* THINGS TO DO
1. Transcribe the South Africa report between "South Africa is" and "is often no.", inclusive.
2. In the South Africa report, what cause does the new study identify for growing racial tension?
3. Name every racial group of residents that the South Africa report mentions.

A new study says racial tension is growing in South Africa. The report identifies economic and political uncertainty as the cause. It is the first drop that researchers have seen in the level of optimism about South Africa's future in five years.
South Africa is one of the wealthiest and most racially diverse countries on the African continent. There are millions of white, Indian, and mixed-race residents who live beside the black majority population. But if you ask people on the street if they expect a better life for all, the answer is often no.
"The economic situation seems to be stable, but that is a veneer. And things are going to get worse," said one man.
A woman commented that "I think it is getting worse because we are still poor and there is no changes at all that I am seeing," while another man said, "Yeah, most of the black people are still unemployed and uneducated."
"Everything that is happening with politics and everything, I do not think that it is going very well at the moment," noted a second woman.

* EXCERPTED DATA
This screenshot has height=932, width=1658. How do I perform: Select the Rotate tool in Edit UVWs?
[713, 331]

---

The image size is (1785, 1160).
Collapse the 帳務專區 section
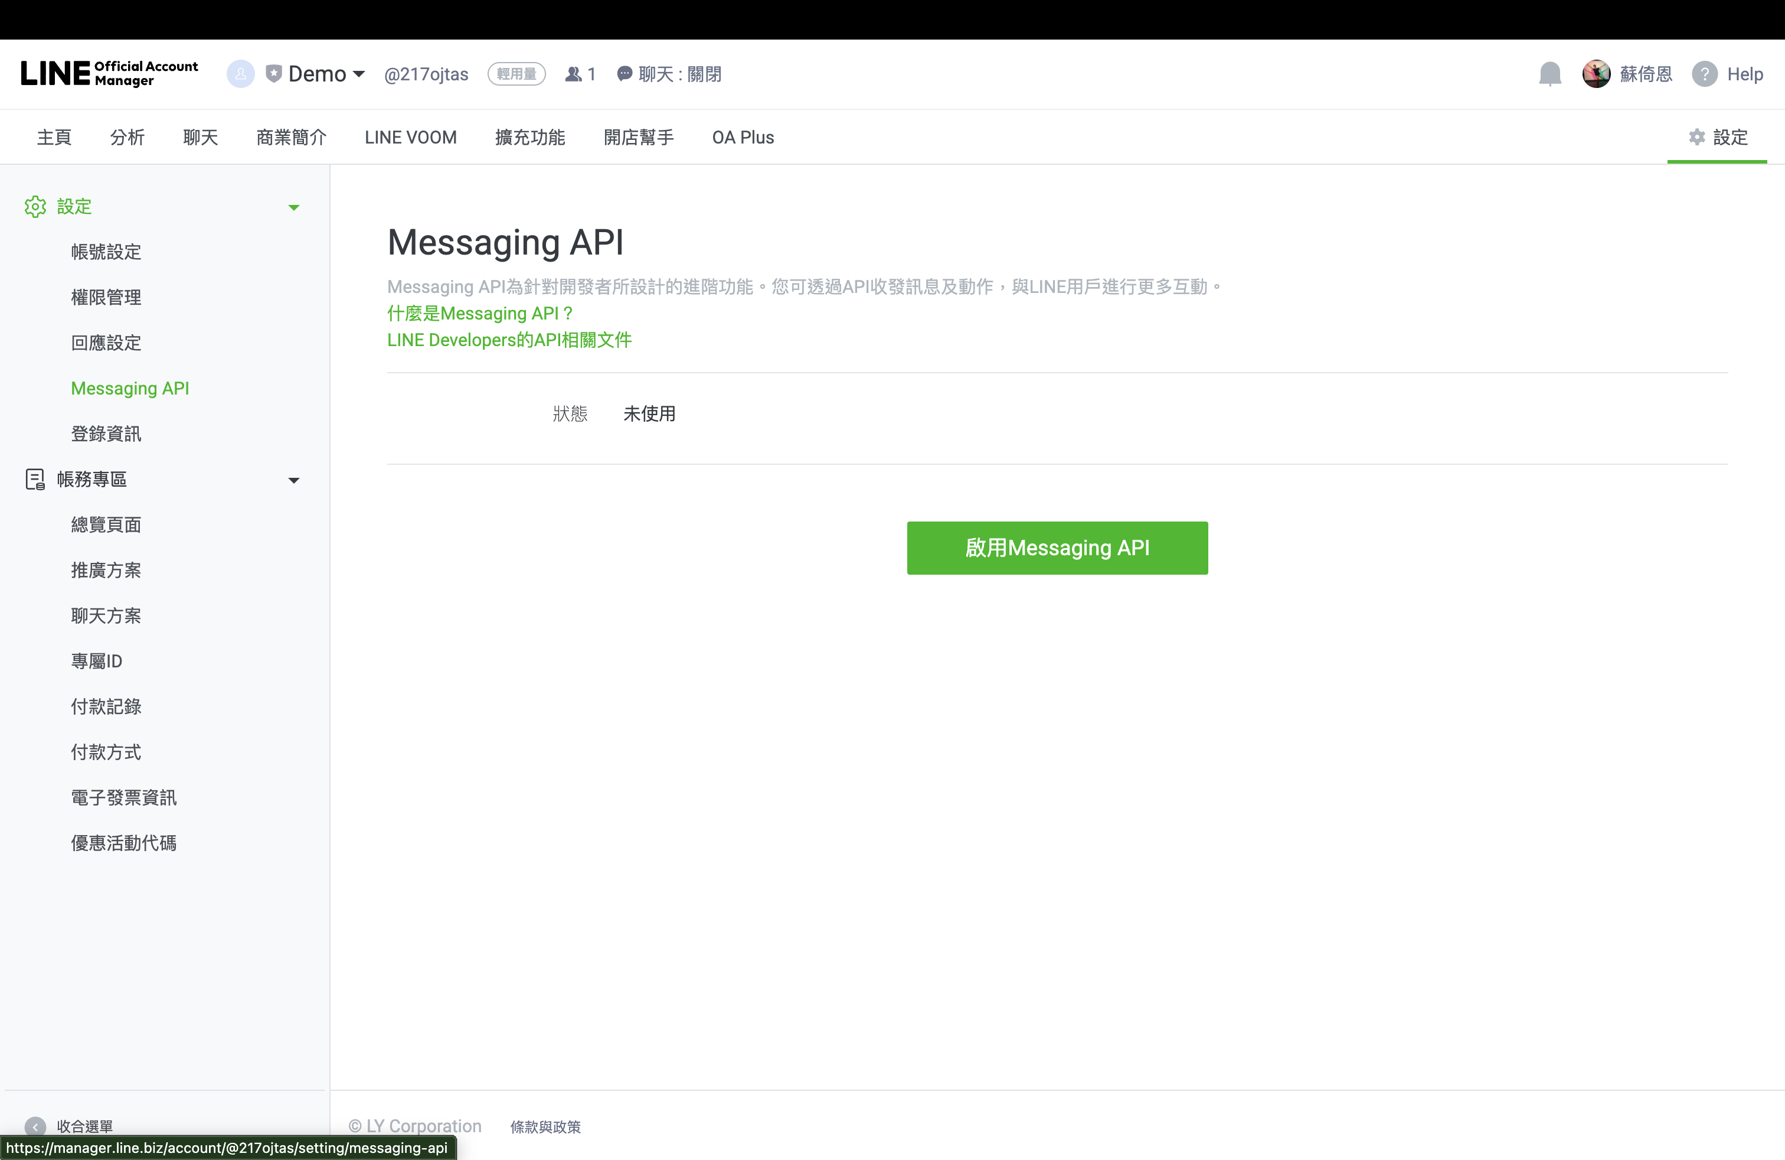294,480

* FINAL ANSWERS
1.
South Africa is one of the wealthiest and most racially diverse countries on the African continent. There are millions of white, Indian, and mixed-race residents who live beside the black majority population. But if you ask people on the street if they expect a better life for all, the answer is often no.

2. Economic and political uncertainty.

3. White, Indian, mixed-race, black